Bean and carrot patties
Preparation time: 15 mins + cooling time
Cooking time: 35-40 mins
1 onion, finely chopped
15ml (1 tbsp) vegetable oil
2 cloves garlic, crushed
450g (1lb) carrots, trimmed, washed and roughly chopped
5ml (1tsp) ground cumin
5ml (1tsp) ground coriander
200ml (7floz) vegetable stock
salt and freshly ground black pepper
1 (14oz) can mixed or red kidney beans, drained
75g (3oz) fresh wholewheat breadcrumbs
3tbsp chopped fresh coriander
a little spray olive oil or olive oil to brush
rolls and salad leaves to serve
225g (8oz) white cabbage, stalk removed
225g (8oz) carrots, washed
half a small onion, finely chopped
4tbsp virtually fat free mayonnaise
4tbsp low fat natural yoghurt
2tsp Dijon mustard
1. Heat the oil in a large pan, add the onion and saute for 2 mins.
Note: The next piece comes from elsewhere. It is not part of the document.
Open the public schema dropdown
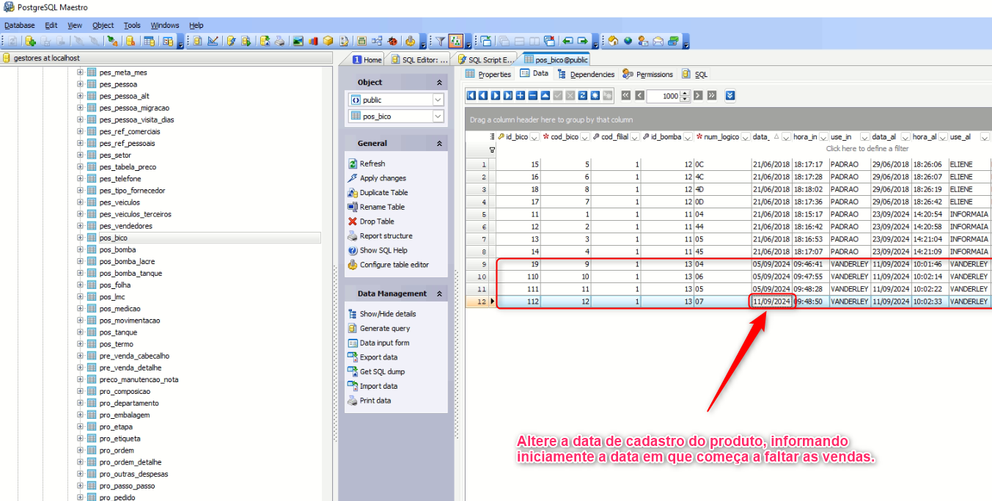The image size is (992, 501). (x=438, y=100)
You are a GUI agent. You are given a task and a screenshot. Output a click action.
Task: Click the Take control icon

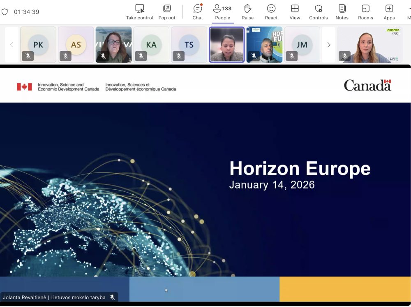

Add the garlic, carrots, cumin and coriander and stir for 1 minute. Pour in the stock, season well and bring to the boil. Cover and simmer for 10-15 mins or until the carrots are tender. Leave to cool.
2. Drain the liquid from the carrots. Then use a potato masher to mash them until lump free. Add the drained beans and mash again until a rough mash is formed. Stir in the breadcrumbs and coriander. Mix well and adjust the seasoning to taste.
3. When cold, divide the mixture into six then use wet hands to shape each piece into a round pattie about 2.5cm/1in thick. The patties can be chilled at this point if you’re not serving them straight away.
4. Preheat the oven to 220oC/ R7 and put a large baking sheet in to preheat. Spray or brush a little oil on both sides of the patties then place them on the hot baking sheet. Bake for 20-25 mins or until pale golden.
5. To make the coleslaw, finely shred the cabbage, coarsely grate the carrots and mix together in a large bowl with the onion. Add the mayonnaise, yoghurt and mustard and mix thoroughly. Chill until required. If liked serve patties in a toasted bun with the coleslaw.
This recipe is suitable for freezing. At the end of step 3, place the patties on a paper lined baking tray and freeze until solid. Wrap in bags then freeze for up to 3 months. Thaw in a single layer on a baking tray before cooking as above.